■ **TASK REQUIREMENTS**: Copy the data below verbatim, leaving no line out.

Stored items
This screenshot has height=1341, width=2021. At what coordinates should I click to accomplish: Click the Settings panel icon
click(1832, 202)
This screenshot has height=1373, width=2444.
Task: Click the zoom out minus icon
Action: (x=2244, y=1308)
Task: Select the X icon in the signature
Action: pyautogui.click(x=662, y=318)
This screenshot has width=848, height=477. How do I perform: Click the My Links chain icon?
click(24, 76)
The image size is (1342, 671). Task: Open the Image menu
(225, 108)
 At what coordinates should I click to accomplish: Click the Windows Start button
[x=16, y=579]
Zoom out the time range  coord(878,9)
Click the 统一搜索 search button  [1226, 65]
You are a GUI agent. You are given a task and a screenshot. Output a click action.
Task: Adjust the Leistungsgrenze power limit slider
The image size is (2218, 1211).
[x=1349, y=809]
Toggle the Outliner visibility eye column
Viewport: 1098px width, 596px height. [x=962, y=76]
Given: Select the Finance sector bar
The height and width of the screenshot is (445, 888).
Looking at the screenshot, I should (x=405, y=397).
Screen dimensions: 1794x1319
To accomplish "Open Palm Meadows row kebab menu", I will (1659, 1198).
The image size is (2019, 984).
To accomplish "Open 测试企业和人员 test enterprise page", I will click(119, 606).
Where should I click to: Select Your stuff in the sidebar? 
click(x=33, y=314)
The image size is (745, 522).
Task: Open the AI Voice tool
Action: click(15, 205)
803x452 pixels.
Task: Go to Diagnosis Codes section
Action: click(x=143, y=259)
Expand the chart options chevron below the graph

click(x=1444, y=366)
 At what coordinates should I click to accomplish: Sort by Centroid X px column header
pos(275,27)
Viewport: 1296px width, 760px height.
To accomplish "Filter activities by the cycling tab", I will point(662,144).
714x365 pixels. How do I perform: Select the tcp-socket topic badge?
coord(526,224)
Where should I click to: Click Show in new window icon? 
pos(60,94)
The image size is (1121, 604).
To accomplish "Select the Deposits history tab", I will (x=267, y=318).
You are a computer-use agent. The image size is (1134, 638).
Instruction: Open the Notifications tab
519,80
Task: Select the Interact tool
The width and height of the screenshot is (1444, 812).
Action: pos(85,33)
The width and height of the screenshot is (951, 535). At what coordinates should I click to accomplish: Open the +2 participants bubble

■ **RESULT BELOW**:
This screenshot has height=1341, width=2021. At what coordinates should I click to accomplish: Click the Settings panel icon
click(1832, 202)
This screenshot has height=1373, width=2444.
Task: Click the zoom out minus icon
Action: (x=2244, y=1308)
Task: Select the X icon in the signature
Action: pyautogui.click(x=662, y=318)
This screenshot has width=848, height=477. How do I perform: Click the My Links chain icon?
click(24, 76)
The image size is (1342, 671). Task: Open the Image menu
(225, 108)
 At what coordinates should I click to accomplish: Click the Windows Start button
[x=16, y=579]
Zoom out the time range  coord(878,9)
Click the 统一搜索 search button  [1226, 65]
You are a GUI agent. You are given a task and a screenshot. Output a click action.
Task: Adjust the Leistungsgrenze power limit slider
The image size is (2218, 1211).
[x=1349, y=809]
Toggle the Outliner visibility eye column
Viewport: 1098px width, 596px height. [x=962, y=76]
Given: Select the Finance sector bar
The height and width of the screenshot is (445, 888).
Looking at the screenshot, I should (x=405, y=397).
Screen dimensions: 1794x1319
To accomplish "Open Palm Meadows row kebab menu", I will (1659, 1198).
The image size is (2019, 984).
To accomplish "Open 测试企业和人员 test enterprise page", I will click(119, 606).
Where should I click to: Select Your stuff in the sidebar? 
click(x=33, y=314)
The image size is (745, 522).
Task: Open the AI Voice tool
Action: click(15, 205)
803x452 pixels.
Task: Go to Diagnosis Codes section
Action: click(x=143, y=259)
Expand the chart options chevron below the graph

click(x=1444, y=366)
 At what coordinates should I click to accomplish: Sort by Centroid X px column header
pos(275,27)
Viewport: 1296px width, 760px height.
To accomplish "Filter activities by the cycling tab", I will point(662,144).
714x365 pixels. How do I perform: Select the tcp-socket topic badge?
coord(526,224)
Where should I click to: Click Show in new window icon? 
pos(60,94)
The image size is (1121, 604).
To accomplish "Select the Deposits history tab", I will (x=267, y=318).
You are a computer-use agent. The image size is (1134, 638).
Instruction: Open the Notifications tab
519,80
Task: Select the Interact tool
The width and height of the screenshot is (1444, 812).
Action: pos(85,33)
The width and height of the screenshot is (951, 535). At what coordinates should I click to accomplish: Open the +2 participants bubble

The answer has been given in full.